- **Data entries**
──────────

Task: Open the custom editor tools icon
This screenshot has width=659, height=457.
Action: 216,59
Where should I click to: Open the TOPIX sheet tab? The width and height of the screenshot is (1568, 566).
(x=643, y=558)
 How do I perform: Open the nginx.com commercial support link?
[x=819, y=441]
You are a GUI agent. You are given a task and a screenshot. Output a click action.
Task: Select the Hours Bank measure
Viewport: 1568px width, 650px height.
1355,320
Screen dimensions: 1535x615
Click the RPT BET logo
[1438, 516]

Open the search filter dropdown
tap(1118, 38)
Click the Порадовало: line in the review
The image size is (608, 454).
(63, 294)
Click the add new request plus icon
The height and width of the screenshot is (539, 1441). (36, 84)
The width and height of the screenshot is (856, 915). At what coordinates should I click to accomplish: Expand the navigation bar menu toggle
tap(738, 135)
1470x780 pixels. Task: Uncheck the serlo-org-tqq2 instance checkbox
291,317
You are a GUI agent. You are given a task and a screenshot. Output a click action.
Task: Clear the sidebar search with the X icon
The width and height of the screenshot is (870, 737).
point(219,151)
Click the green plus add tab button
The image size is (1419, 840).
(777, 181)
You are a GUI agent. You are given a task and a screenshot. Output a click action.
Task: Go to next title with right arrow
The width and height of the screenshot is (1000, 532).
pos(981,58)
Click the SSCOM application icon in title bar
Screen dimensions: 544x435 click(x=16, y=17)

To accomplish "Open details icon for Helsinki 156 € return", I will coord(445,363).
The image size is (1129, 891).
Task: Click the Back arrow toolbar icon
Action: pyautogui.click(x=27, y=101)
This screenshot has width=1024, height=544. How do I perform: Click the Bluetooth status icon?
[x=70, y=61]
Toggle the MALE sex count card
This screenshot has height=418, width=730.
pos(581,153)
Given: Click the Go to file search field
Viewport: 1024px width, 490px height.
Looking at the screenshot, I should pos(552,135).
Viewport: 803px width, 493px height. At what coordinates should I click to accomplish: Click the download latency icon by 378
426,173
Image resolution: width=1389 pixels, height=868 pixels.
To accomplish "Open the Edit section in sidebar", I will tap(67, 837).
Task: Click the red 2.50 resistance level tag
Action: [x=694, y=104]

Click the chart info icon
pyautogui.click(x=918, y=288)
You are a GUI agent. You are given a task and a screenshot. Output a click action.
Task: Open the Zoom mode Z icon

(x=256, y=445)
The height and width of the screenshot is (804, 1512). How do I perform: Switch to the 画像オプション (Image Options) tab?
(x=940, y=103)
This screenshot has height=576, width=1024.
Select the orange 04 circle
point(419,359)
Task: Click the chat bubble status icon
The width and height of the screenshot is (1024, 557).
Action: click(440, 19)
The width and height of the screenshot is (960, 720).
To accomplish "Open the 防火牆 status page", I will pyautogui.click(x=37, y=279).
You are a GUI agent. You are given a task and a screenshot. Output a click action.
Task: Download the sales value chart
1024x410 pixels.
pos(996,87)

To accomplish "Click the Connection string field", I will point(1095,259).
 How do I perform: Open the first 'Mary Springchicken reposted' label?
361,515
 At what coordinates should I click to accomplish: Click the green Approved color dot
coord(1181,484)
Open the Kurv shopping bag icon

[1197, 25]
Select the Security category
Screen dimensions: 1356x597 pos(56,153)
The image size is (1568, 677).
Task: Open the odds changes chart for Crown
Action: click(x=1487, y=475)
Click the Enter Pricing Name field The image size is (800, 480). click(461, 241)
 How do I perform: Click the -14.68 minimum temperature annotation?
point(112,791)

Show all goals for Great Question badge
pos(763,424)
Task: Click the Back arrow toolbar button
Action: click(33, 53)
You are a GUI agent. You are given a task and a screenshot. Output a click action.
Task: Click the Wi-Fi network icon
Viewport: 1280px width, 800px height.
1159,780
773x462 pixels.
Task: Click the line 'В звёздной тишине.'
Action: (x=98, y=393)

──────────

- **Instructions for the task**
In your answer, repeat each of the records exactly.

- **Result for this task**
Task: Open the custom editor tools icon
This screenshot has width=659, height=457.
Action: 216,59
Where should I click to: Open the TOPIX sheet tab? The width and height of the screenshot is (1568, 566).
(x=643, y=558)
 How do I perform: Open the nginx.com commercial support link?
[x=819, y=441]
You are a GUI agent. You are given a task and a screenshot. Output a click action.
Task: Select the Hours Bank measure
Viewport: 1568px width, 650px height.
1355,320
Screen dimensions: 1535x615
Click the RPT BET logo
[1438, 516]

Open the search filter dropdown
tap(1118, 38)
Click the Порадовало: line in the review
The image size is (608, 454).
(63, 294)
Click the add new request plus icon
The height and width of the screenshot is (539, 1441). (36, 84)
The width and height of the screenshot is (856, 915). At what coordinates should I click to accomplish: Expand the navigation bar menu toggle
tap(738, 135)
1470x780 pixels. Task: Uncheck the serlo-org-tqq2 instance checkbox
291,317
You are a GUI agent. You are given a task and a screenshot. Output a click action.
Task: Clear the sidebar search with the X icon
The width and height of the screenshot is (870, 737).
point(219,151)
Click the green plus add tab button
The image size is (1419, 840).
(777, 181)
You are a GUI agent. You are given a task and a screenshot. Output a click action.
Task: Go to next title with right arrow
The width and height of the screenshot is (1000, 532).
pos(981,58)
Click the SSCOM application icon in title bar
Screen dimensions: 544x435 click(x=16, y=17)

To accomplish "Open details icon for Helsinki 156 € return", I will coord(445,363).
The image size is (1129, 891).
Task: Click the Back arrow toolbar icon
Action: pyautogui.click(x=27, y=101)
This screenshot has width=1024, height=544. How do I perform: Click the Bluetooth status icon?
[x=70, y=61]
Toggle the MALE sex count card
This screenshot has height=418, width=730.
pos(581,153)
Given: Click the Go to file search field
Viewport: 1024px width, 490px height.
Looking at the screenshot, I should pos(552,135).
Viewport: 803px width, 493px height. At what coordinates should I click to accomplish: Click the download latency icon by 378
426,173
Image resolution: width=1389 pixels, height=868 pixels.
To accomplish "Open the Edit section in sidebar", I will tap(67, 837).
Task: Click the red 2.50 resistance level tag
Action: [x=694, y=104]

Click the chart info icon
pyautogui.click(x=918, y=288)
You are a GUI agent. You are given a task and a screenshot. Output a click action.
Task: Open the Zoom mode Z icon

(x=256, y=445)
The height and width of the screenshot is (804, 1512). How do I perform: Switch to the 画像オプション (Image Options) tab?
(x=940, y=103)
This screenshot has height=576, width=1024.
Select the orange 04 circle
point(419,359)
Task: Click the chat bubble status icon
The width and height of the screenshot is (1024, 557).
Action: click(440, 19)
The width and height of the screenshot is (960, 720).
To accomplish "Open the 防火牆 status page", I will pyautogui.click(x=37, y=279).
You are a GUI agent. You are given a task and a screenshot. Output a click action.
Task: Download the sales value chart
1024x410 pixels.
pos(996,87)

To accomplish "Click the Connection string field", I will point(1095,259).
 How do I perform: Open the first 'Mary Springchicken reposted' label?
361,515
 At what coordinates should I click to accomplish: Click the green Approved color dot
coord(1181,484)
Open the Kurv shopping bag icon

[1197, 25]
Select the Security category
Screen dimensions: 1356x597 pos(56,153)
The image size is (1568, 677).
Task: Open the odds changes chart for Crown
Action: click(x=1487, y=475)
Click the Enter Pricing Name field The image size is (800, 480). click(461, 241)
 How do I perform: Click the -14.68 minimum temperature annotation?
point(112,791)

Show all goals for Great Question badge
pos(763,424)
Task: Click the Back arrow toolbar button
Action: click(33, 53)
You are a GUI agent. You are given a task and a screenshot. Output a click action.
Task: Click the Wi-Fi network icon
Viewport: 1280px width, 800px height.
1159,780
773x462 pixels.
Task: Click the line 'В звёздной тишине.'
Action: (x=98, y=393)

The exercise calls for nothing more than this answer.